Les gisements fiscaux traditionnels saturent. Le pays plonge encore plus dans le crédit et le découvert. Qui va payer l’ardoise? La classe moyenne sera ponctionnée pour venir à la rescousse du budget de l’Etat.
Peut-on tuer la poule aux œufs d’or? A coup sûr, cela va étouffer la demande intérieure et, par conséquent, la croissance économique. De surcroît, on prend un gros risque sur la stabilité sociale. Le budget 2014 pourrait imploser.
Point besoin d’être expert pour voir que le budget 2014 va fragiliser la reprise, déjà chétive. Privé de la manne des dons d’Etats étrangers, des rentrées des biens confisqués du clan des BAT, ne pouvant s’endetter sur les marchés pour cause de rating “spéculatif“, l’Etat éprouve des difficultés réelles à boucler le budget pour l’année qui s’annonce.
Que lui reste-t-il comme marge de manœuvre? Se rabattre sur la classe moyenne. Le choix est pour le moins hasardeux. N’annonce-t-il pas des choix encore plus douloureux?
Le retour de manivelle : l’échec de la politique de Go&Stop
En 2012, l’Etat a pris un gros pari de relancer la machine économique par la demande intérieure. Il pensait amorcer la pompe de l’investissement. Mal lui a pris car, au final, l’on n’est pas parvenu à faire repartir l’investissement, ni public ni privé et encore moins extérieur, et l’on a récolté les charges qui ont grimpé de plus de 60% en deux ans.
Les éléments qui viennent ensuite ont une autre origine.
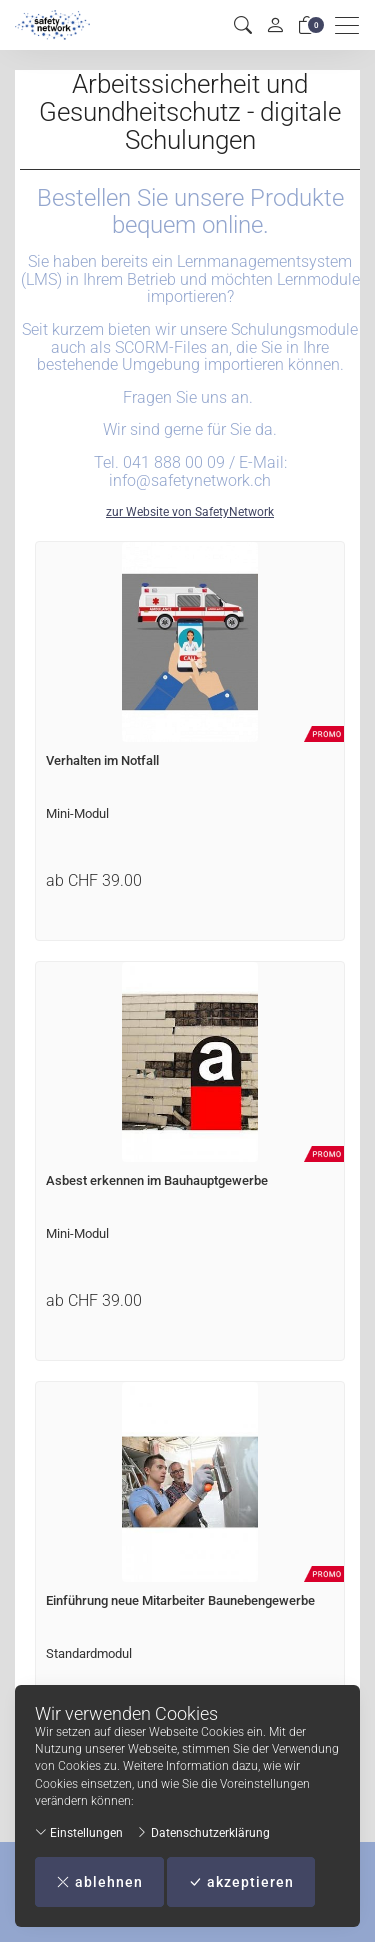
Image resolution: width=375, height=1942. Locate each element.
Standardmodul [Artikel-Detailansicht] (89, 1653)
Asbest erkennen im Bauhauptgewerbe (157, 1180)
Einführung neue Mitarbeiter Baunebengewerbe (180, 1600)
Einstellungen (79, 1833)
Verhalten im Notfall (102, 760)
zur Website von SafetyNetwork (190, 512)
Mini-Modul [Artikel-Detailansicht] (77, 813)
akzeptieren (241, 1882)
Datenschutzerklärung (203, 1833)
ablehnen (99, 1882)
Les salaires (des fonctionnaires) et les frais de subvention de l’énergie ont mis l’Etat dos au mur. Les déficits jumeaux explosent. Et la maigre croissance réalisée en 2012 (+3,6%) et environ +3% en 2013 ne donnera pas plus de rentrées à l’Etat afin d’infléchir la tendance. On ne créera pas beaucoup de richesses en 2014. Et tabler sur une hypothèse de croissance de 4% pour boucler le budget est discutable. L’Etat est à découvert.
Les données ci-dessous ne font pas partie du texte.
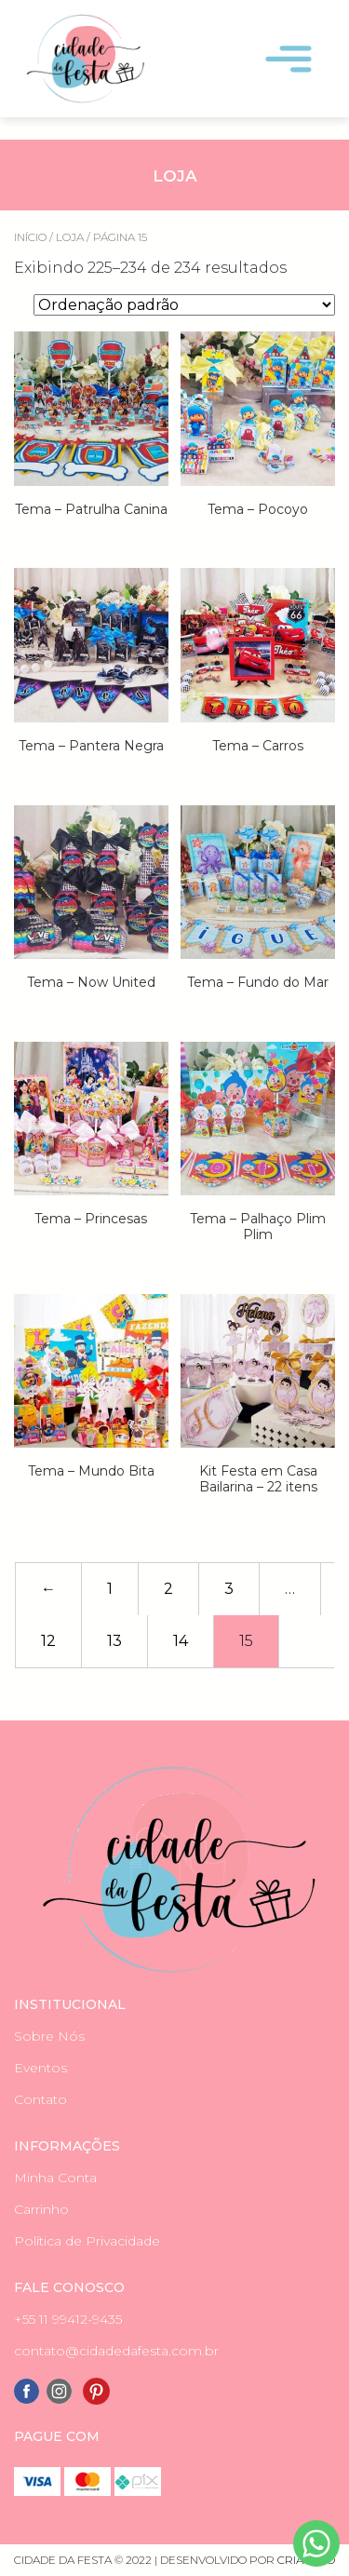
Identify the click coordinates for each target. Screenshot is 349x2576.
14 (180, 1641)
Un redoutable effet de ciseaux
Le budget est pris entre le marteau des charges qui ont explosé et l’enclume de recettes fiscales inextensibles. Il lui faut obligatoirement trouver des ressources. Le tissu productif est figé. A peine 40% d’entreprises assujetties paient l’impôt sur les sociétés. Le gros du bataillon est en purgatoire fiscal. Près de 20% ne font pas de bénéfices et 40% sont déficitaires. La retenue à la source plafonne avec 2,7 milliards de dinars. Les forfaitaires, faute de volonté politique, n’apporteront pas leur obole. L’informel est hors rang. Donc l’impôt direct plafonne.
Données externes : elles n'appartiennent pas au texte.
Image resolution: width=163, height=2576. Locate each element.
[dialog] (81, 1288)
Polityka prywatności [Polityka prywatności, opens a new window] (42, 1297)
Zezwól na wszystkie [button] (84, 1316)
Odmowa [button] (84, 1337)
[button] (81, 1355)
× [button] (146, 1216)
Ce schéma est difficile à dynamiser à court terme, malgré la volonté affirmée de réformer la fiscalité. C’est donc l’impôt indirect qui sera actionné. Et on devra serrer la vis de la Caisse de compensation en larguant d’abord les subventions de l’énergie. Quel redoutable effet de ciseaux on choisit là!
Le flop prévisible de la croissance
En libérant les prix et en rabotant les revenus, l’Etat ne fera qu’asphyxier le pouvoir d’achat des classes moyennes. Or, c’est le seul moteur de la demande intérieure, le seul moteur de croissance qui fonctionne, à l’heure actuelle.
Décrétant haut et fort le gel des salaires pour 2014, sans rebond de productivité attendu, la consommation intérieure devra, mécaniquement, décliner. L’objectif de croissance de 4% pour l’année 2014 devient, de facto, hors d’atteinte. Ajouter à cela la contrainte que le budget a soigneusement omise d’évoquer et qui est le déficit des entreprises publiques qui atteint des paliers critiques.
Dans ces conditions, que restera-t-il à l’Etat pour disposer d’argent frais? L’endettement en dinar est une issue de secours. Mais, des suites de l’effet d’éviction, elle épongera les ressources qui doivent être allouées au secteur privé. Ou alors elle sera dans l’obligation de tailler dans le vif et de céder les bijoux de famille. Vous verrez, ce ne sera pas simple!